Desafios do combate à obesidade infantil

Enviada em 23/08/2018

Até o século XX, uma criança gordinha costumava ser considerada saudável, afinal isso significava que era bem alimentada. No entanto hoje, crianças com sobrepeso preocupam e desafiam as autoridades de saúde. Isto é, esses quilogramas a mais, presentes em um terço das crianças de 5 a 9 anos, e em 8.4% dos adolescentes, já não estão associados à uma boa alimentação, mas sim com a má qualidade dos alimentos e ao sedentarismo.

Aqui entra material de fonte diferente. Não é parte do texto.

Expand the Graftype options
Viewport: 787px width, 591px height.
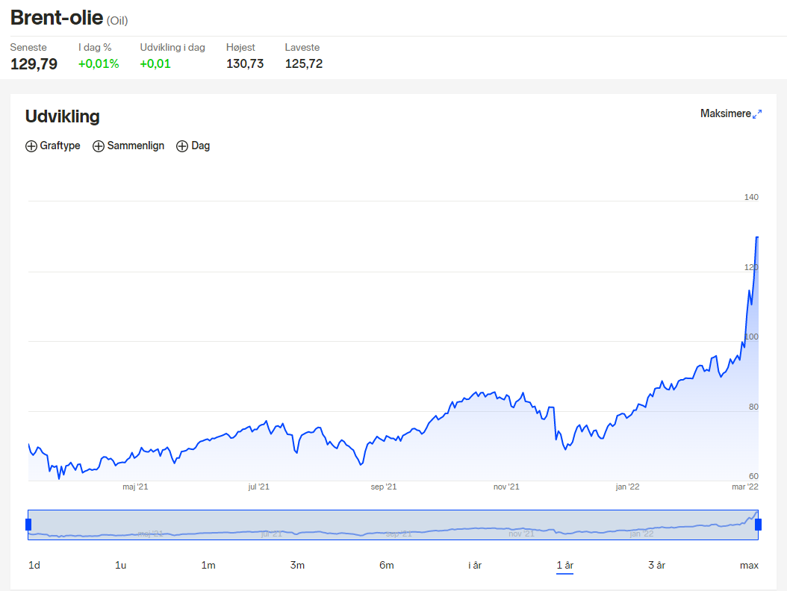(53, 146)
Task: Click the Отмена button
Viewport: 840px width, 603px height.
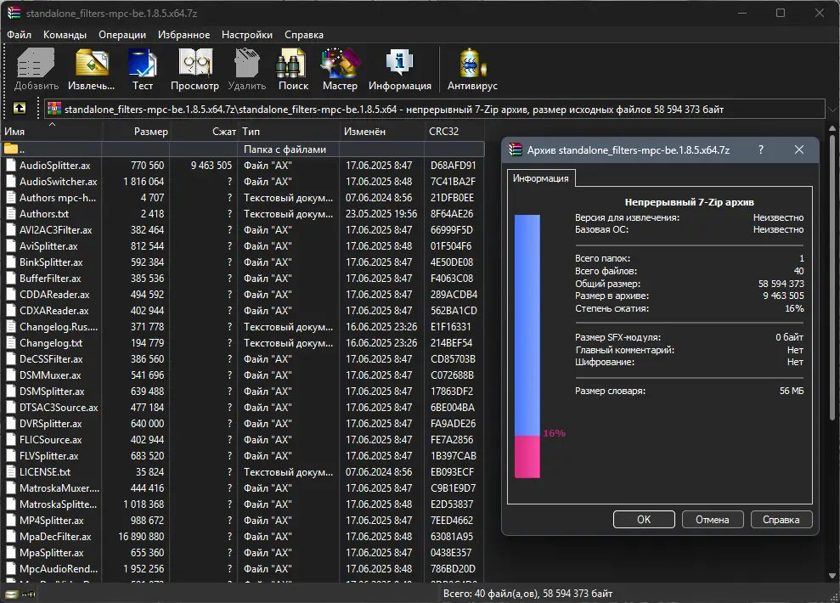Action: (x=712, y=520)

Convém ressaltar, a princípio, que a má qualidade dos alimentos é fator determinante para a permanência do problema, tendo em vista que, a falta de alimentos saudáveis e a presença constante de grande quantidade de  comida processada na alimentação de jovens e crianças, além de causar a obesidade ainda pode acarretar outros danos a saúde.

Cabe salientar, outrossim, que o sedentarismo infantil atual, causado  principalmente pelo constante uso de aparelhos eletrônicos afeta as crianças aumentando ainda mais a obesidade e seus riscos, como por exemplo, o desenvolvimento de doenças crônicas como diabetes e hipertensão.

Segundo Platão: “o importante não é viver, mas viver bem”, portanto é necessário que as escolas e o governo adotem medidas educacionais, como aulas, palestras e propagandas nas mídias, que ensinem as crianças e os pais sobre a importância da alimentação saudável, com menos alimentos processados e também deem dicas sobre como deixar as comidas saudáveis mais atrativas. É importante ainda, que conscientizem as famílias que atividade física é essencial em qualquer idade, sobretudo para o desenvolvimento das crianças. Dessa maneira, pode-se diminuir um problema de saúde pública atual que preocupa toda a sociedade.